▸ Work to complete:
Transcribe each record precisely; images stay out.

▸ Data section:
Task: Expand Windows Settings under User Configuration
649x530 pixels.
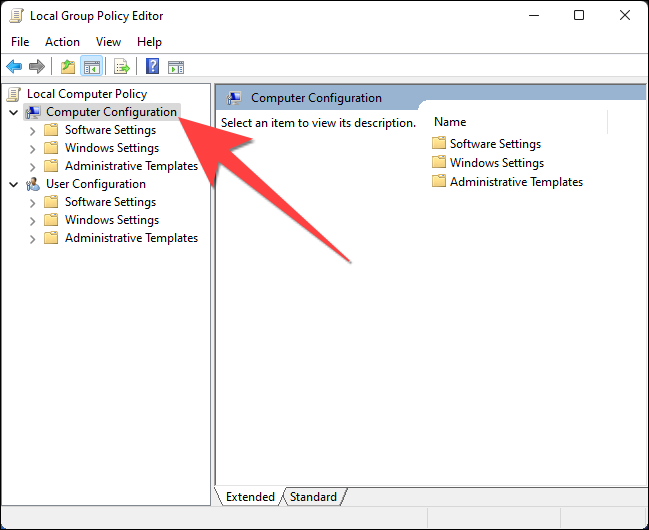Action: [x=33, y=221]
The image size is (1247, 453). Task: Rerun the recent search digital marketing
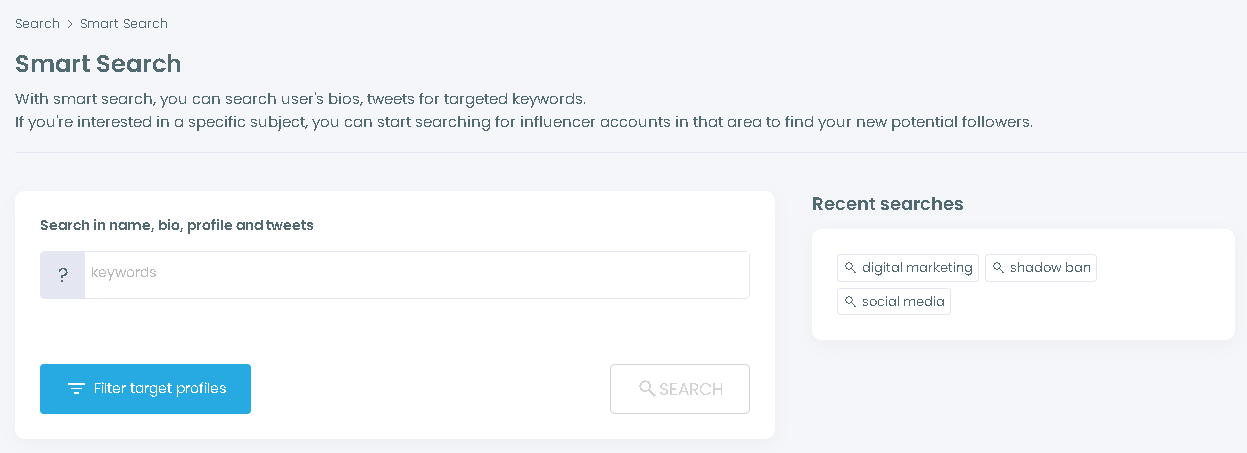click(917, 268)
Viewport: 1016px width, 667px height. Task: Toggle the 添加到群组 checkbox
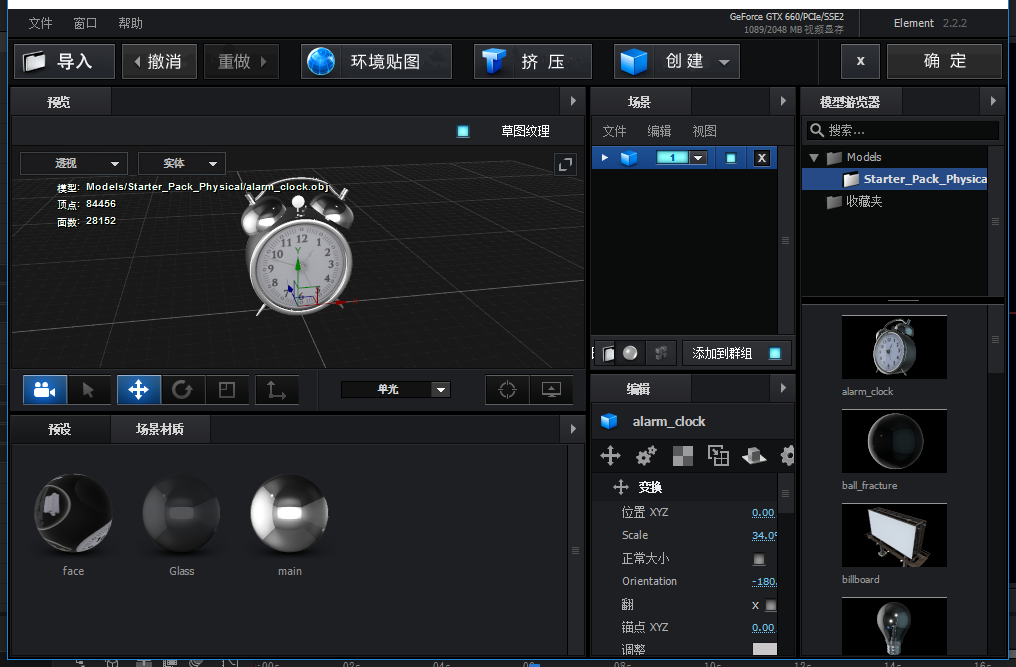tap(774, 353)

▸ Task response:
Task: Expand Windows Settings under User Configuration
649x530 pixels.
Action: [x=33, y=221]
The image size is (1247, 453). Task: Rerun the recent search digital marketing
click(917, 268)
Viewport: 1016px width, 667px height. Task: Toggle the 添加到群组 checkbox
tap(774, 353)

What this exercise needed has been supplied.